Ries and Trout have a lot to answer for in the pharma space, but let’s all agree that, even if you go with the boring and old idea of positioning, it is the ‘place that you want to occupy in the minds of your customers’… (If you want to buy the beer, I’ll tell you why it is boring and old…)

So, if we start with the bias that this is what most marketers have learned, let’s examine their overused sentence: the place… that you want to occupy… in the minds… of your customers…

Now, consider the way that it is often done… (And I wish I was caricaturing for effect.)

  • Someone asks the most rational of all of your internal team members to give their most conservative estimate of where the current clinical plan will take the product. That, somehow, is called the ‘target’ product profile. It is shown to physicians (the ones who can be persuaded by a couple of hundred dollars to turn up for market research). Despite never having seen a TPP before, they say where they think that product profile will fit in their (understanding of the current) treatment landscape. Typically, they want more of whatever they like now, and less of what they don’t. They won’t be challenged by the facilitator when they say stupid stuff like ‘efficacy’ and ‘safety’. They may even be asked to make a story about it (the introduction of story-building games here is a genius touch by the agencies…). Even more incredibly, they may be asked to suggest words for that story.

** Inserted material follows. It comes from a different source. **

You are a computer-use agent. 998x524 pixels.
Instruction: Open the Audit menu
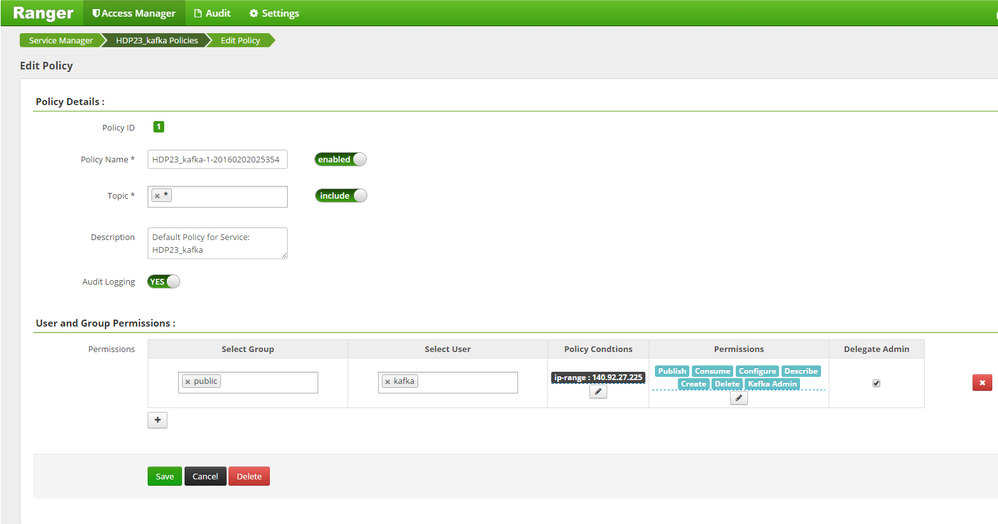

  • It is then brought back to the team that started all of this, and they’re asked to ideate some emotional ‘space’ from this, having spent precisely no time in their lives to date thinking about the firmament of emotions (there are places for the ‘benefit ladder’ to fit, but LinkedIn rules would prohibit me saying where…). They’re also asked to use their internal thesauruses to come up with ways to say a version of ‘gives life to their years’. They may come up with a statement using whatever template their organisation favours (it really doesn’t matter which - they’re all the same). If you are very lucky, your colleagues may know the difference between messaging and positioning, so you avoid the constant ‘we can’t say that’ riposte of the imagination-challenged. That statement is then (expensively) taken back out to physicians, who last studied English when they were 16, and they’re asked to wordsmith every… single… word… They’re also asked to vote for their favourite. That becomes the ‘positioning’ of your drug. Or, at least it does, if you’re McKinsey.

Hmm. Place? Nope - you have a long, rambling sentence… (Do you honestly remember more than 5 words from it?) A space you want to occupy? Nope - you have a space you currently occupy with your most conservative (at-launch-only) data. In the minds? Nope - you have a rational iteration of how they’d articulate what you managed to project in terms of data, if you carry on your current default path. Of your customers? Nope - you may have a representative sample, but it’s unlikely: for reasons of budget, it probably excluded payors, patients, and a bunch of other groups.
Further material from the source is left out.